Aujourd’hui encore, chaque année, des milliers de touristes viennent assister au spectacle de l’équinoxe de printemps, comme le faisaient les Mayas. Ce jour-là précisément, l’ombre portée de l’escalier de son temple s’étire sur les flancs de la pyramide, dessinant le corps d’un serpent.

Un protecteur des artisans et inventeur de l’écriture

En l’incorporant à leur tour à leur théologie, les Aztèques lui firent subir d’importants changements. C’est ce qu’a révélé la découverte faite, en juin 2017, au coeur de Mexico City, bâtie sur les cendres de la capitale aztèque Tenochtitlán, des vestiges d’un sanctuaire du XVe siècle.

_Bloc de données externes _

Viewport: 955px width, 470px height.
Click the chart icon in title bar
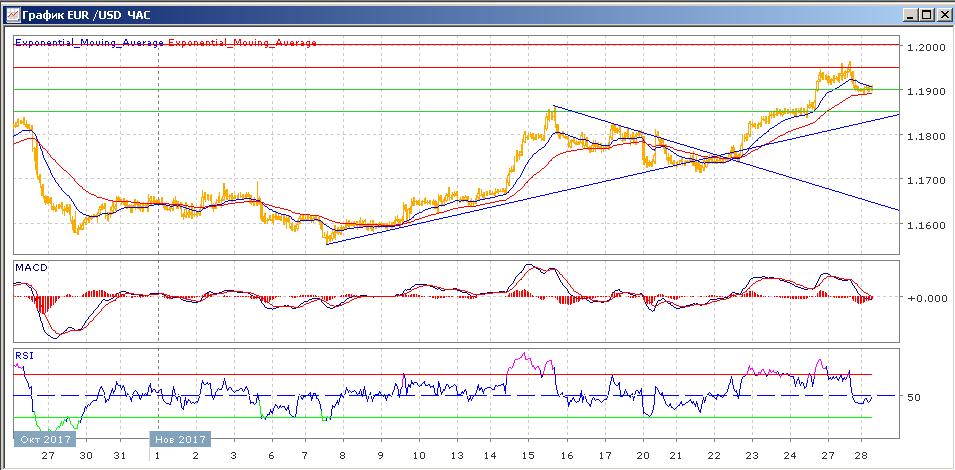coord(11,15)
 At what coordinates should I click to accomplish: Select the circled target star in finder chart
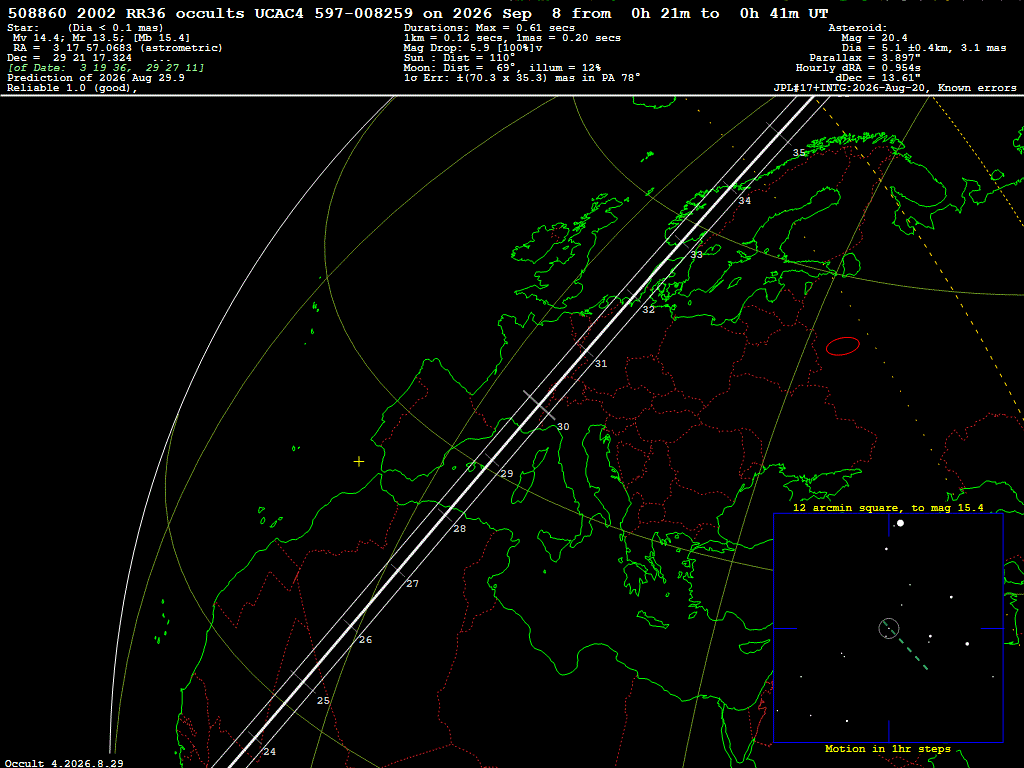(889, 628)
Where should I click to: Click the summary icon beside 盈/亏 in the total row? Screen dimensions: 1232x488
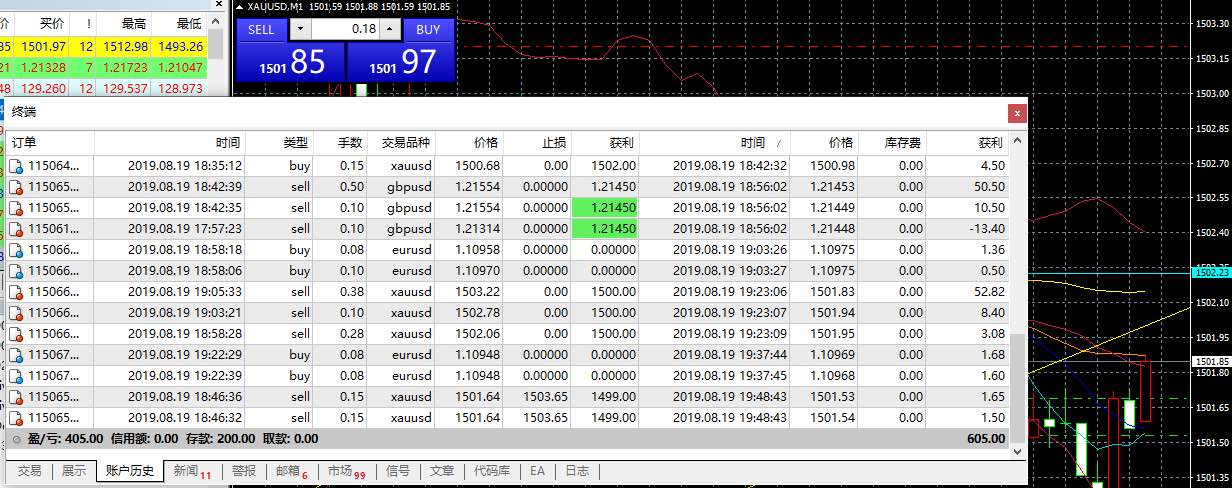16,439
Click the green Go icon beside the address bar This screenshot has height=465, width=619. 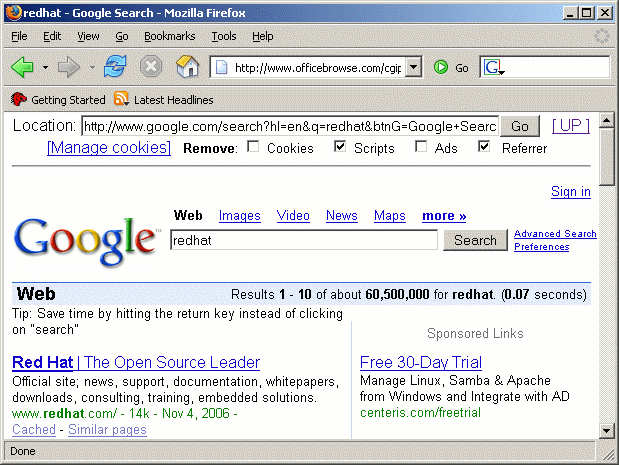click(x=441, y=68)
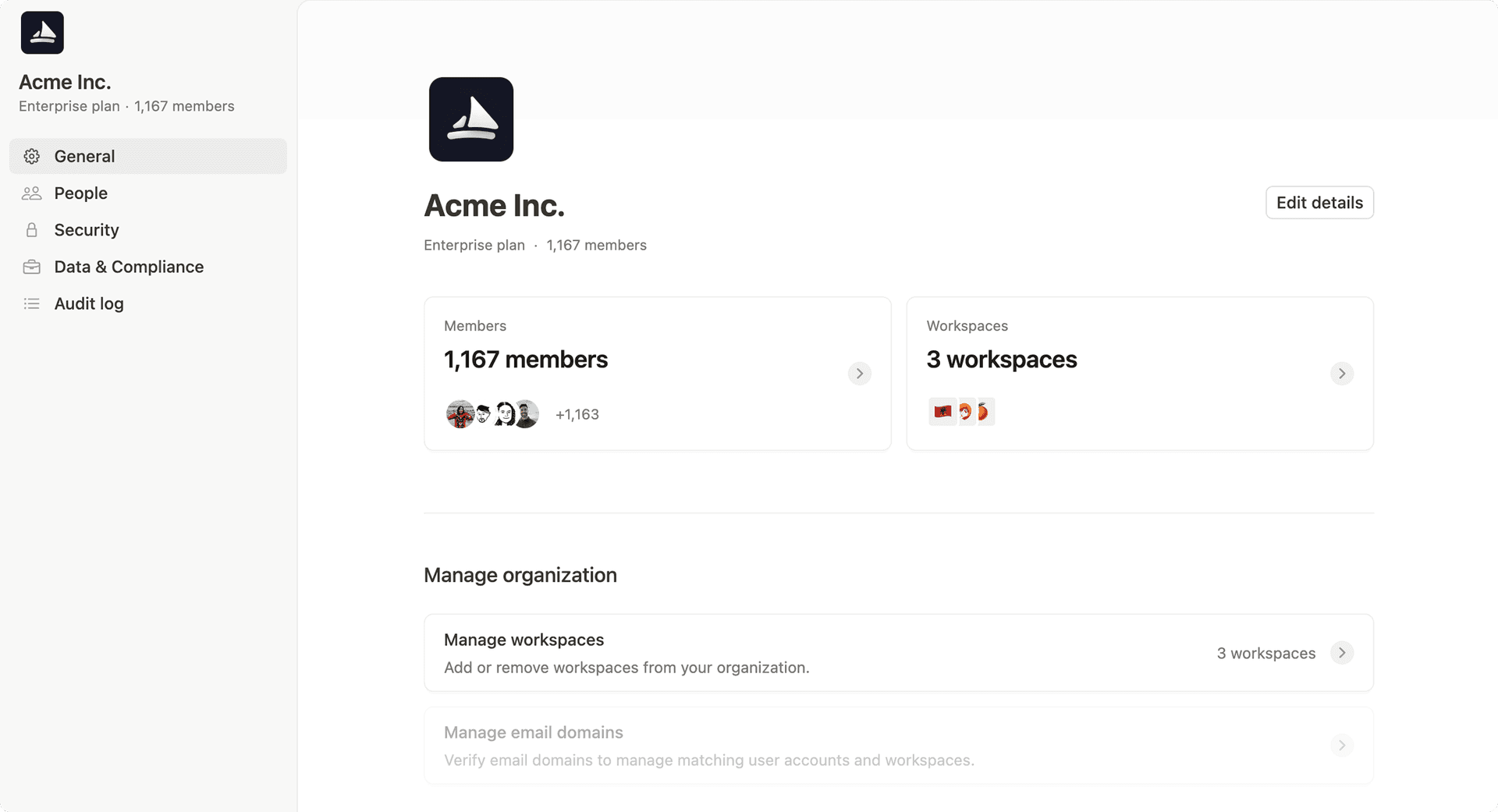Expand Manage workspaces using its chevron
Image resolution: width=1498 pixels, height=812 pixels.
coord(1341,653)
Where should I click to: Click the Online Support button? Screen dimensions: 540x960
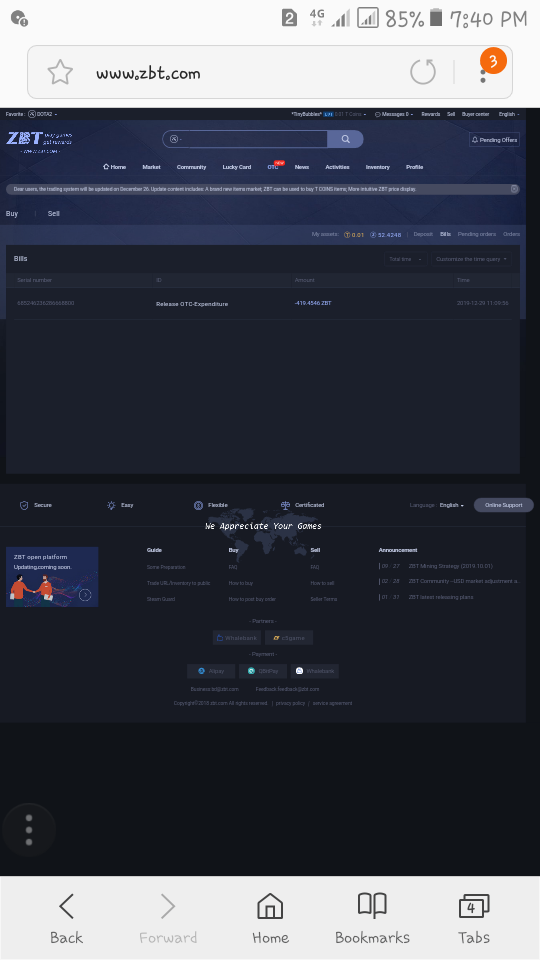click(x=503, y=505)
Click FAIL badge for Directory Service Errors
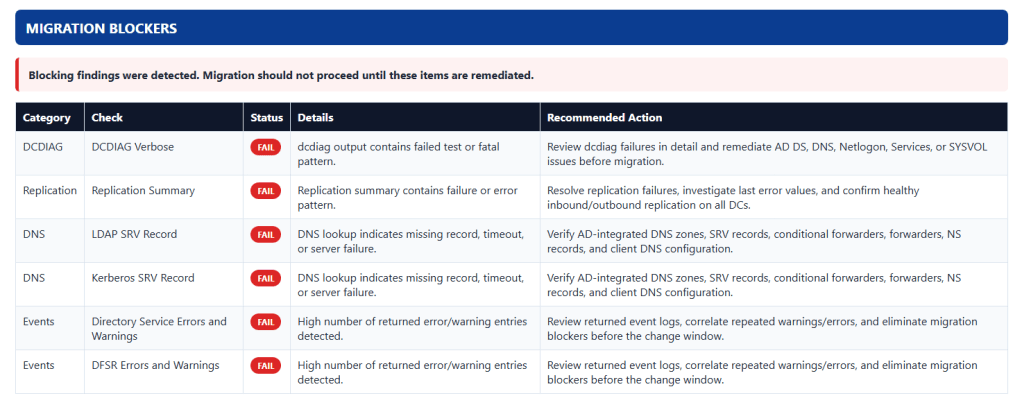 tap(266, 322)
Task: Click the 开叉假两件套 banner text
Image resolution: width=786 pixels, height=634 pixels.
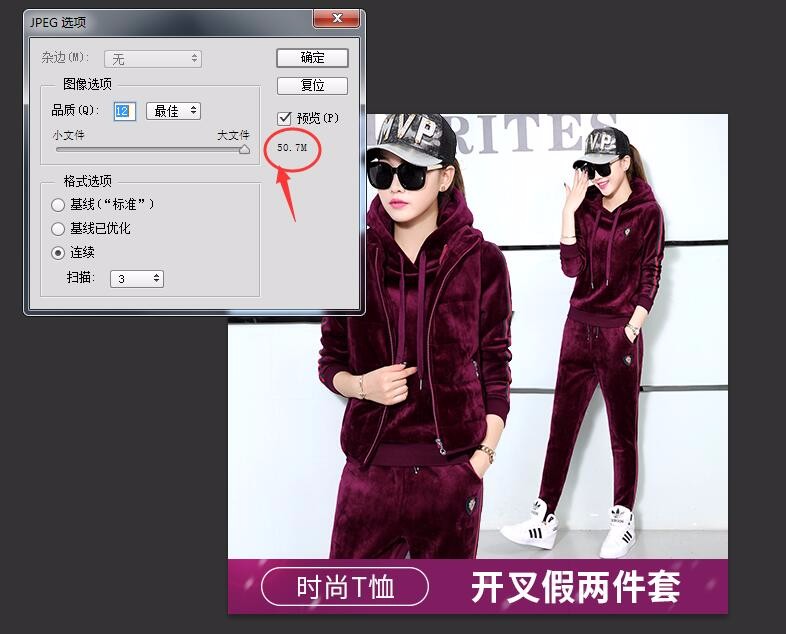Action: coord(575,587)
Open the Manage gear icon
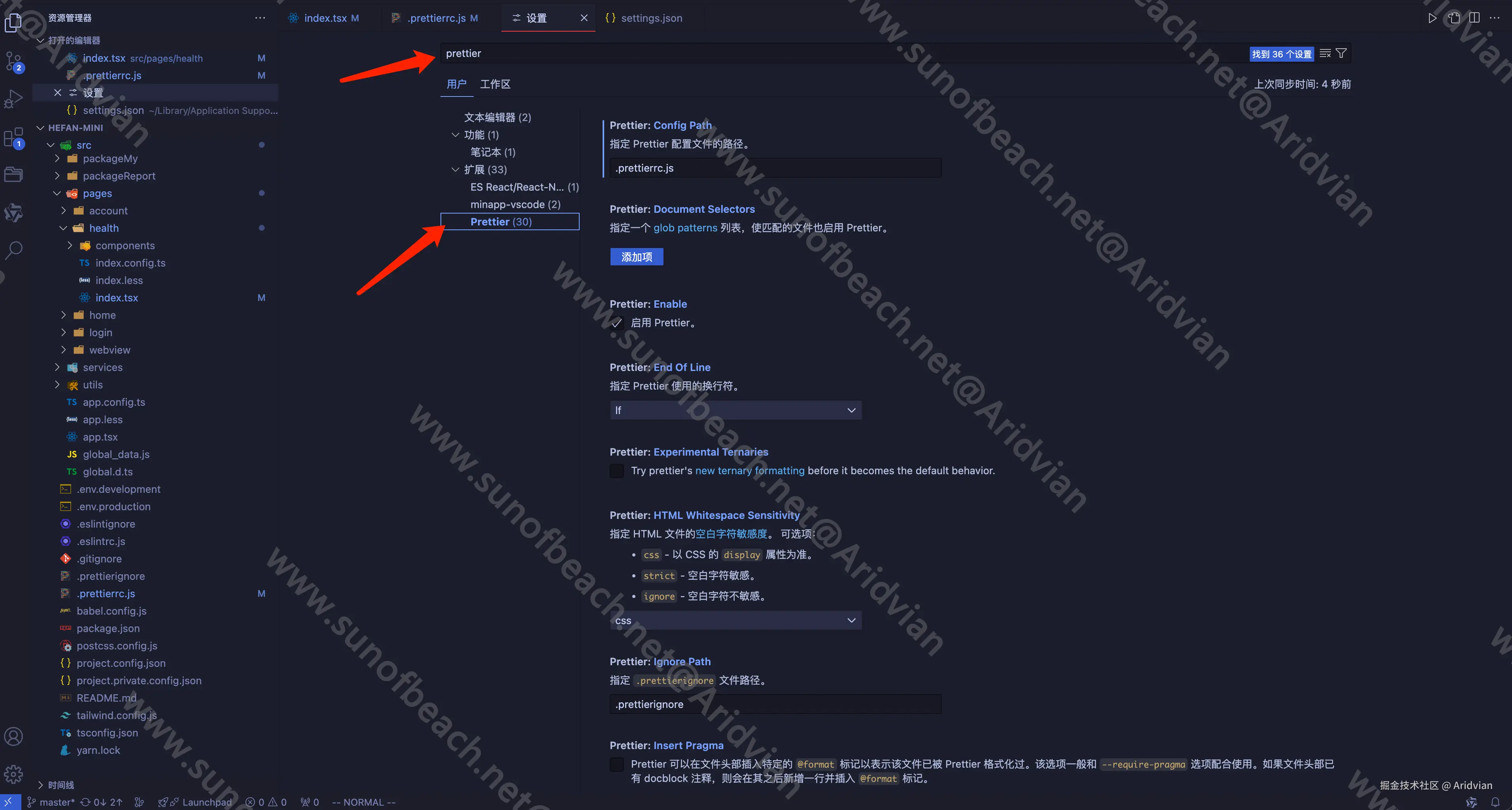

Situé près de l’actuelle place de la Constitution, à l’endroit précis où Cortés assista pour la première fois au jeu de balle sur l’invitation de l’empereur Moctezuma II, il était dédié à Ehecatl-Quetzalcoat, le dieu du Vent. La Leyenda de los Soles, le mythe aztèque des origines, attribuait au serpent à plumes des miracles tels que la création de la Lune et du Soleil, mais aussi la fondation de l’humanité. A ce titre, il était également considéré comme le patron des artisans, l’inventeur de l’écriture et le gardien du savoir religieux. Quetzalcóatl, dans sa version aztèque, était également affublé d’un frère jumeau – Xolotl, le dieu à tête de chien –, ainsi que d’un double maléfique – Tezcatlipoca, le dieu de la Nuit.

Pour emmêler un peu plus ce redoutable noeud de serpents, deux figures portant le nom de Quetzalcóatl se superposent dans les chroniques préhispaniques : la première est le dieu primordial vénéré depuis les Olmèques, la seconde est un personnage mythique qui aurait régné sur la ville légendaire de Tula, la capitale des Toltèques.

Souverain parfait d’un royaume idéal où «le maïs était si gros qu’un seul épi suffisait pour faire une charge», le prêtre-roi Topiltzin Quetzalcóatl honorait les dieux en offrant son propre sang ou en sacrifiant des créatures de peu de poids : papillons, oiseaux ou serpents.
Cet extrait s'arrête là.